* WHAT IS ASKED *
Convert the items starting at the line containing "Screen dimensions: 1280x800" and ending at the line containing "tap(73, 13)" into a JSON list of strings, one per line, with blank lines omitted. Include only those lines.

* DATA LINES *

════

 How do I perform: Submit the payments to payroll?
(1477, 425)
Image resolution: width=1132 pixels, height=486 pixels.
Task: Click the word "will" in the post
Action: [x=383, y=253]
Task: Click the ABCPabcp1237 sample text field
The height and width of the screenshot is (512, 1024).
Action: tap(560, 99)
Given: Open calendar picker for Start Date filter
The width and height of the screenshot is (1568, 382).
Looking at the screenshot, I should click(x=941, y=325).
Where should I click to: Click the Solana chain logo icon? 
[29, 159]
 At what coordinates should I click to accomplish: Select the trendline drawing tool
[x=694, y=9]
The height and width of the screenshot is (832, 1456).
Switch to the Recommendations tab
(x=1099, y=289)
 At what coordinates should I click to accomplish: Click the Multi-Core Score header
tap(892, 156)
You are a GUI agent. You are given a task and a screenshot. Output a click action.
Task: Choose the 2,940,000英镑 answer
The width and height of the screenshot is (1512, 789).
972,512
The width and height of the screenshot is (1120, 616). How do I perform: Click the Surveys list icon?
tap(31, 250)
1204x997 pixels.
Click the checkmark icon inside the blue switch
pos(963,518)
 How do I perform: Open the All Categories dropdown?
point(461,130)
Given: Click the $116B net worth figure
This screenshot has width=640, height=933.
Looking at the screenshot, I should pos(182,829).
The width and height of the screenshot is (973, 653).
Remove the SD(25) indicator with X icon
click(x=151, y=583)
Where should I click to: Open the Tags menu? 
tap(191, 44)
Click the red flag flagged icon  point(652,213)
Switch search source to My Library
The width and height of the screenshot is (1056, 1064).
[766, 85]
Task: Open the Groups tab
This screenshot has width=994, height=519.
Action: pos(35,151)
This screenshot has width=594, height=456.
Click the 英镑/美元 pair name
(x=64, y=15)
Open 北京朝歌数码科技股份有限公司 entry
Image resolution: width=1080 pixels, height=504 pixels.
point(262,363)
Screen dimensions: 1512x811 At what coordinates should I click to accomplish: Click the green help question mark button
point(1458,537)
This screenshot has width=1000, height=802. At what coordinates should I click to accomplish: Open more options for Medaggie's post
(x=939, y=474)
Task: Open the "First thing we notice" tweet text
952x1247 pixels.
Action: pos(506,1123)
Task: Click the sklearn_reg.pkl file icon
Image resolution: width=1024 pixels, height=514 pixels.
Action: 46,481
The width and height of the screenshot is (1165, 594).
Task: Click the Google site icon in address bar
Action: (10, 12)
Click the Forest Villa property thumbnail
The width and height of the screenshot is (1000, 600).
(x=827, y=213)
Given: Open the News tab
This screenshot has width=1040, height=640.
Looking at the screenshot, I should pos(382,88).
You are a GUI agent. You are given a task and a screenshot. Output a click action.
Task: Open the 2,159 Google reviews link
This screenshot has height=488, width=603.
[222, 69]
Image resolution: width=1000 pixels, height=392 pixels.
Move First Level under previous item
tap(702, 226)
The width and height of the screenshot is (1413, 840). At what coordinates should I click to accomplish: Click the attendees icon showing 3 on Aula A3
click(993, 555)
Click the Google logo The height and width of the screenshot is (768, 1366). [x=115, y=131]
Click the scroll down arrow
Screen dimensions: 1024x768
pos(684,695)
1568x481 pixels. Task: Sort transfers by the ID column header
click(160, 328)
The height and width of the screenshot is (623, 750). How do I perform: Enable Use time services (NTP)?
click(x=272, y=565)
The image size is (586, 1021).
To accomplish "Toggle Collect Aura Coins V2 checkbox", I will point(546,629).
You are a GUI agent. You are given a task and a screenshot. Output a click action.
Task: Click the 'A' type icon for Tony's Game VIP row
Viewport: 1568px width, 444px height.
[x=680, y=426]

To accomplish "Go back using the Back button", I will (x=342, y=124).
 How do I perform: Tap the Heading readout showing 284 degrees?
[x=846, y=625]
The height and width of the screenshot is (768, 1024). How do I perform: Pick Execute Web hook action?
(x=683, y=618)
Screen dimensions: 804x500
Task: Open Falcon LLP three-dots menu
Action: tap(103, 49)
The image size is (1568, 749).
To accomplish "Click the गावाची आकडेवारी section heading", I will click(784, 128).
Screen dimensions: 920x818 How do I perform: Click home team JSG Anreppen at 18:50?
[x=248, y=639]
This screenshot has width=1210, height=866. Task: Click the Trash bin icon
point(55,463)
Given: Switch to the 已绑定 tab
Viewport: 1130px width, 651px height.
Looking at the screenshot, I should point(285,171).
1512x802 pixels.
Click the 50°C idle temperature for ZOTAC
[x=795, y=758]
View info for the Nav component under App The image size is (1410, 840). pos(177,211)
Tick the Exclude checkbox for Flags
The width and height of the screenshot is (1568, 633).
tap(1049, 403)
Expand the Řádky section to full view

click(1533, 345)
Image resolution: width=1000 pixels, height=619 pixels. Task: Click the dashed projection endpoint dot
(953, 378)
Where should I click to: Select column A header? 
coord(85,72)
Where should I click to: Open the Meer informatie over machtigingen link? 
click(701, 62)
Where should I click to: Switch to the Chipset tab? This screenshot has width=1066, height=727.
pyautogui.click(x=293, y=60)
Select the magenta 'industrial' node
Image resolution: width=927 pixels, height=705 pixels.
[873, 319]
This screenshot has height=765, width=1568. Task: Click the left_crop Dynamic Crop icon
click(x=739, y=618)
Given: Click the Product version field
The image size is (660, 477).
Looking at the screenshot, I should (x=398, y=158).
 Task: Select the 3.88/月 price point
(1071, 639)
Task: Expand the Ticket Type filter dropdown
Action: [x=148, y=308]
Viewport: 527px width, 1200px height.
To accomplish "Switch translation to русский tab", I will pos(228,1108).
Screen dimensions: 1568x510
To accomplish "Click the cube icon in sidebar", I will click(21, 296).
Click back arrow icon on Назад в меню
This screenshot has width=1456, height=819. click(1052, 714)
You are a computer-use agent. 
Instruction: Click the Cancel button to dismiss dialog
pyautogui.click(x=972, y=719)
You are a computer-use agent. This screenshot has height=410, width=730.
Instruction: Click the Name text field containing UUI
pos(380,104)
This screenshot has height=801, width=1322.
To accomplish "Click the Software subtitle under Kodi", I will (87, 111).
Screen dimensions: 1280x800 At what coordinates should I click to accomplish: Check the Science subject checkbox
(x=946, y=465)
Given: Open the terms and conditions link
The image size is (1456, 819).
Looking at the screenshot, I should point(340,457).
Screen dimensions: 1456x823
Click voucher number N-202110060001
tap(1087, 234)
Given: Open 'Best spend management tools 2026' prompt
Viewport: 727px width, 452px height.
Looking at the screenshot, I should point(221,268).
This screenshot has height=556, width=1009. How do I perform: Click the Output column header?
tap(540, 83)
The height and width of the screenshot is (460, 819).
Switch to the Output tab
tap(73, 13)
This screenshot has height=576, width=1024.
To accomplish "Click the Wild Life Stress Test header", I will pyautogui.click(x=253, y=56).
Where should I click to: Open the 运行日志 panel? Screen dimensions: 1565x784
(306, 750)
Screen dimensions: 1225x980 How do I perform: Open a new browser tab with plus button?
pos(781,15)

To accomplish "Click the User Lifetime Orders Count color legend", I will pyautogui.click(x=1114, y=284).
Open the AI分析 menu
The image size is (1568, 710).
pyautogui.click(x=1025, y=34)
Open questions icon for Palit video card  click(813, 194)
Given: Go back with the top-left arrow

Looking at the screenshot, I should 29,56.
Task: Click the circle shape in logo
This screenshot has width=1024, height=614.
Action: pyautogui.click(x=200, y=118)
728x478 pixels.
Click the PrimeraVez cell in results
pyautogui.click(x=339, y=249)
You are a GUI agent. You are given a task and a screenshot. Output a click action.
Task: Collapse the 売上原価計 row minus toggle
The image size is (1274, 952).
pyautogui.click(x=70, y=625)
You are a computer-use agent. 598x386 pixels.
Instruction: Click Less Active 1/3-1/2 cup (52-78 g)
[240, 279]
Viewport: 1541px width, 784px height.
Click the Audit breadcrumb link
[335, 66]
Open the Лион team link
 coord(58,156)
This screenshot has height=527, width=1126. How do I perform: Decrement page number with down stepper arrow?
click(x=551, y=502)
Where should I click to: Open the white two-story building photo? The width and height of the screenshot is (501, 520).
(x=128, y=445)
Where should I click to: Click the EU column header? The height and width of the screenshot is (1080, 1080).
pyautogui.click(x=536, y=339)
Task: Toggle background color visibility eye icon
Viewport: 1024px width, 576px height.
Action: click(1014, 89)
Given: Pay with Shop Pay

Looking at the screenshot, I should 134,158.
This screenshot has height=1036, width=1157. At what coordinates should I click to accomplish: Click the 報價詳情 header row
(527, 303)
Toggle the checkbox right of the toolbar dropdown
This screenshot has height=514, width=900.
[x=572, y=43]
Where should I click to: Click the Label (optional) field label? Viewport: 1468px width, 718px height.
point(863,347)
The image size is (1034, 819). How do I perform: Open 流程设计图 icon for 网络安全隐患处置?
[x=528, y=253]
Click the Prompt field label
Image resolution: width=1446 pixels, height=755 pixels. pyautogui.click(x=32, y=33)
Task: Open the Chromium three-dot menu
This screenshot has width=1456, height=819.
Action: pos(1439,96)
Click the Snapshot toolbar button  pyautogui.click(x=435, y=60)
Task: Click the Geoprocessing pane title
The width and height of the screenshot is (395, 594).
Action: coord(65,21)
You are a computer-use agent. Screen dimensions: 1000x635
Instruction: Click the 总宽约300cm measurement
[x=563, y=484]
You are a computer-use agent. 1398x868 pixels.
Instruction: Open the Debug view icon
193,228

════

* OUTPUT BELOW *
[
  "Screen dimensions: 1280x800 At what coordinates should I click to accomplish: Check the Science subject checkbox",
  "(x=946, y=465)",
  "Given: Open the terms and conditions link",
  "The image size is (1456, 819).",
  "Looking at the screenshot, I should point(340,457).",
  "Screen dimensions: 1456x823",
  "Click voucher number N-202110060001",
  "tap(1087, 234)",
  "Given: Open 'Best spend management tools 2026' prompt",
  "Viewport: 727px width, 452px height.",
  "Looking at the screenshot, I should point(221,268).",
  "This screenshot has height=556, width=1009. How do I perform: Click the Output column header?",
  "tap(540, 83)",
  "The height and width of the screenshot is (460, 819).",
  "Switch to the Output tab",
  "tap(73, 13)"
]